◆ **WHAT TO DO**
Word for word, set down every line of the entries below from the line with "Nous contacter (1009, 34)" to the line with "22850B - Stratos", including both, and no other line.

Pixel coordinate grounding data:
|---|
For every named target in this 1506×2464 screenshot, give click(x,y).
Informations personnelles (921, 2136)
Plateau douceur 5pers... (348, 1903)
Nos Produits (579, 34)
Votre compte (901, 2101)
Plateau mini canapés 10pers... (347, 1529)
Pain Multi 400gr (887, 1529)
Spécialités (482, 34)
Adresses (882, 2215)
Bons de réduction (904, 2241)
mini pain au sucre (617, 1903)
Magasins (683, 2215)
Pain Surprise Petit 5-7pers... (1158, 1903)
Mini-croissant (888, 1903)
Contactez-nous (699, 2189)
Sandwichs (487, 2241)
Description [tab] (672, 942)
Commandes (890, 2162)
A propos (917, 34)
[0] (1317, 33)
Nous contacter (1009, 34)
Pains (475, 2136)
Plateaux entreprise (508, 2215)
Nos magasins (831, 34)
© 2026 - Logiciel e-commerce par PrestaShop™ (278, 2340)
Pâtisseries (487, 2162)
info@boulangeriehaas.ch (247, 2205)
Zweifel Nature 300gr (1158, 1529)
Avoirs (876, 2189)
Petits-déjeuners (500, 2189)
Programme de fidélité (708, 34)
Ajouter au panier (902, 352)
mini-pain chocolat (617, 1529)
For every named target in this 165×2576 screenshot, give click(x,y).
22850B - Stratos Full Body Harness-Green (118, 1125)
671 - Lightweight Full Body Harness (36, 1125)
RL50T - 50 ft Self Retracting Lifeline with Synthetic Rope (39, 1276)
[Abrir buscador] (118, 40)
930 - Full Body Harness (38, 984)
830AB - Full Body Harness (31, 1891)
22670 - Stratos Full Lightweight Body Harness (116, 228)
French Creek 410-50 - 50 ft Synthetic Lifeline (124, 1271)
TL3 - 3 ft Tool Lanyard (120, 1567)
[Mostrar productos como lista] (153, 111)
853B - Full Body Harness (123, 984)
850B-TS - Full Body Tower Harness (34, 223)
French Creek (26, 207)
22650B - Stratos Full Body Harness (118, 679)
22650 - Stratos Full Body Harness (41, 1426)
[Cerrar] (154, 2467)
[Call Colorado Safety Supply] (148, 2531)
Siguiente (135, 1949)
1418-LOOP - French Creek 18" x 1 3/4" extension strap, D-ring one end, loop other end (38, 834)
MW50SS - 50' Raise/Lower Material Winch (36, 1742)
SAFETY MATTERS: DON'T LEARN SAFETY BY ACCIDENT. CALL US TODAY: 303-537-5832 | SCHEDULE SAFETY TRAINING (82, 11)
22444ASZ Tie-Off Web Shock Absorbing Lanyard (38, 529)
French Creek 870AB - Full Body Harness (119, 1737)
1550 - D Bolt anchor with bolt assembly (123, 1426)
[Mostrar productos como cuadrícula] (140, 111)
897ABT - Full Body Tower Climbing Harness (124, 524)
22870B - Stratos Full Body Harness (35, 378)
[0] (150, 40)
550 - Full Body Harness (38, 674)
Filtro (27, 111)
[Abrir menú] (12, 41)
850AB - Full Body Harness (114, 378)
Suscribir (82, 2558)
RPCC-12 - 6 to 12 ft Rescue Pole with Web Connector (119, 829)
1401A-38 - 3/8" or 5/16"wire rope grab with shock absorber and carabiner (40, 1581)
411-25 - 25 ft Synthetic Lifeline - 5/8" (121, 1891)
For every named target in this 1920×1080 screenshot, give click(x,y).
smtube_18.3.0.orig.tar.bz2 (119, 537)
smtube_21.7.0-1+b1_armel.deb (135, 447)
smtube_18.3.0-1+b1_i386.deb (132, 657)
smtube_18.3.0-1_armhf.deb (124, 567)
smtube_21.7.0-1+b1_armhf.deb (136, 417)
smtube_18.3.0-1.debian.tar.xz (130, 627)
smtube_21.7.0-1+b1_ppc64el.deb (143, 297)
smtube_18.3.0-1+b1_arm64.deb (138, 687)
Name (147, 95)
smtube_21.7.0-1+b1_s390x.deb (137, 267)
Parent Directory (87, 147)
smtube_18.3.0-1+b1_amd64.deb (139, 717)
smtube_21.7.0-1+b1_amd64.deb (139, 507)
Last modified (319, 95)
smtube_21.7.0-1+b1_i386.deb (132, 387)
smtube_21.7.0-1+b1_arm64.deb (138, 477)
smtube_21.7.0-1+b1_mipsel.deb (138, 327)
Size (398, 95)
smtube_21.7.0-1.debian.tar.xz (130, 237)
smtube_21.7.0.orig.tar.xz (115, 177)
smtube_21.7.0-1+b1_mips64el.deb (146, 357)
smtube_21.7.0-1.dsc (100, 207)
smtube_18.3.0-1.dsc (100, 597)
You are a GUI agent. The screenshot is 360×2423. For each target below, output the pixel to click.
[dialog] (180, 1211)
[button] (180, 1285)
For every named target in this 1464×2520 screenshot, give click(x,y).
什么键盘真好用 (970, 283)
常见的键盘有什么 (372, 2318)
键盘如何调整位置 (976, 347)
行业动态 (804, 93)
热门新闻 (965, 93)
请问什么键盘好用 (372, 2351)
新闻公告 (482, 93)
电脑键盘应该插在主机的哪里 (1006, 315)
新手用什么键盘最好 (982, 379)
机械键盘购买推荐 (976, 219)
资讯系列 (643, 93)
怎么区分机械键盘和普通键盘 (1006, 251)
|---|
◆ **ANSWER AREA**
Nous contacter (1009, 34)
Pains (475, 2136)
Plateaux entreprise (508, 2215)
Nos magasins (831, 34)
© 2026 - Logiciel e-commerce par PrestaShop™ (278, 2340)
Pâtisseries (487, 2162)
info@boulangeriehaas.ch (247, 2205)
Zweifel Nature 300gr (1158, 1529)
Avoirs (876, 2189)
Petits-déjeuners (500, 2189)
Programme de fidélité (708, 34)
Ajouter au panier (902, 352)
mini-pain chocolat (617, 1529)
For every named target in this 165×2576 screenshot, give click(x,y).
22850B - Stratos Full Body Harness-Green (118, 1125)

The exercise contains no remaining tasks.